Shadow AI and unsanctioned tools
A developer uses Claude.ai to summarize clinical notes while debugging a parsing issue. No BAA covers Claude.ai for your organization. No logging captures what was sent. The developer isn't trying to create a compliance incident; they're trying to fix a bug. But the data handling is identical to a breach: PHI in a consumer product with no business associate agreement and no audit trail.
This isn't a rare edge case. It happens constantly at healthcare companies, and most discover it by accident; someone mentions a tool in standup or a security review surfaces it. The pattern is documented in incident reports and shows up in audit findings as "workforce members using unauthorized third-party tools to process PHI."
The right framing isn't "developers are reckless." It's "the approved path has friction, so people work around it." Policy without tooling doesn't work here. See Shadow AI in healthcare for the full treatment.
PHI mixing across environments and scopes
Most LLM integrations start with a single API key per provider, shared across development, staging, and production. It's convenient and becomes a liability quickly.
When a single key serves all environments, a test incident in development affects the same billing account as production. A runaway loop in dev can exhaust the org-level budget and block production requests. Any log query against that key returns a mixed-environment mess that's useless for compliance attribution. And when you need to rotate it, you break everything at once.
The blast radius problem is worse. If a key is compromised, or a misconfigured feature starts sending unexpected data, the scope of exposure is the entire organization's LLM usage — not a single application.
Audit logging gaps
The HIPAA Security Rule requires mechanisms to record and examine activity in systems that contain PHI. For LLM usage, that means logging every prompt and response that involves patient data: the content, timestamps, which model was used, and who or what initiated the request.
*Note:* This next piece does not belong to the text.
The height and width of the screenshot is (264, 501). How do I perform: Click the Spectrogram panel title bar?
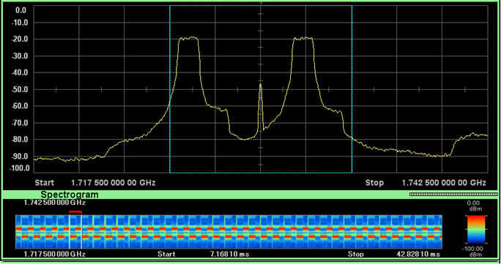70,195

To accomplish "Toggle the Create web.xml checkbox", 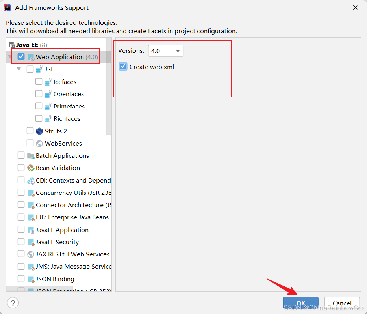I will click(123, 67).
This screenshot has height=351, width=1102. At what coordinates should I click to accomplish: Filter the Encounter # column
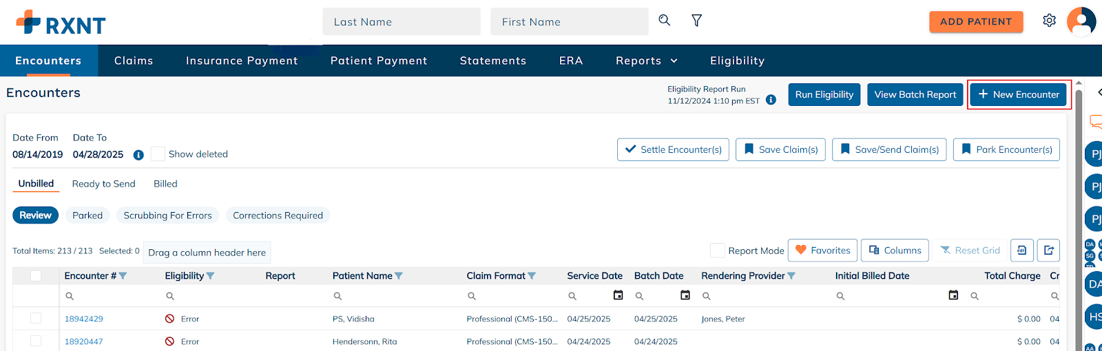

The logging gap that surfaces most often in practice isn't "we didn't know we needed to log." It's "we thought we were logging and we weren't." Logging infrastructure fails silently. A misconfigured log drain, a full disk, a permissions change, a deploy that broke the logging wrapper: any of these can cause a multi-week logging gap that you discover when an auditor asks for records from a specific period.
A secondary gap: teams route LLM logs to general application aggregators without accounting for what those logs contain. Because LLM audit logs include PHI in prompts and responses, they require encrypted storage and access controls separate from the rest of your log infrastructure. The audit finding that surfaces most often isn't "you didn't log," but "logs were retained without appropriate access controls."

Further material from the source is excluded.